I am excessively diverted

Posted

It will come as no surprise to most that I am currently engrossed in Masterpiece Theater’s “Victoria.”

Like the Emily Blunt movie “The Young Victoria,” but better, it freshens up our image of her as a fat, stuffy queen looking into the black-and-white distance. Its episodic format is more fitting to tell the story of the 18-year-old girl who became the second-longest reigning British monarch. (The current queen surpassed her Sept. 9, 2015.)

It also has Rufus Sewell in it, so that alone pretty much makes it worth watching.

Even before the finale, the show has me eagerly awaiting the second series — yes, I said that right, an American season is a British series — though I’m dreading the time when (spoiler alert) Albert is taken from the picture, if the show goes that far into her life.

I’d be watching “The Crown” too, if I could. Anyone want to share their Netflix account?

So who wants to watch a bunch of stuffy aristocrats? Someone asked me that not long ago — not just watching, but reading about them.

I’m not the one oddball out there who does, as demonstrated by the popularity of shows like “Downton Abbey” and the amount of press the latest Kate Middleton outfit gets. (You have to hand it to her — she has class.)

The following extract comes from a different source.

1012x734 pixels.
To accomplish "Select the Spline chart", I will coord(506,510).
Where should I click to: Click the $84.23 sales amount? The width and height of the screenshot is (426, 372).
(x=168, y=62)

But we’re Americans. We don’t believe in the tyranny of kings.

So first I have to say, it’s probably due in part to having, during my formative years, an English teacher — rather, a teacher from England. Setting aside personal influences, though, watching or reading about the lives of monarchs and aristocrats has its merits.

There’s the spectacle. Set aside your judgments about how these people acquired their wealth for a minute, and just enjoy the gorgeous art that is their outfits, castles and ceremonies. Pair this with the beautiful music many Masterpiece dramas have had, and it’s quite the feast.

There’s the people. So maybe they are a bunch of spoiled brats, but they’re still people — characters, many of them likable; and if not fully likable then complex. And then there’s the ones you can’t help but love to hate. They are thrown into unique circumstances… Sound familiar? That’s right, it’s all the makings of a great TV/movie drama.

There’s the history. The lives of the monarchs have always been uniquely entwined in the history of the period in which they lived. For many centuries royals also had some of the most documented lives, so what better way to learn about those times?

Why should you care about British history? Their history is largely our history, our heritage.

The English language is also part of our heritage from across the pond. The intellectual and subtle usage of the past, making modern-day speech seem coarse in comparison, is one of the best reasons to curl up in front of a British period drama — or with a 5-pound volume of British literature, for those of us not satisfied with going lite. Where else can you witness a scathing argument in which neither party yells or swears, and which breaks up with a curt “Good day to you, sir” — all in gloriously British accents? Only just now I watched a pregnant Victoria declare, “I am bilious!” (Translation: “I’m gonna throw up.”)

Yes, we are amused, Victoria.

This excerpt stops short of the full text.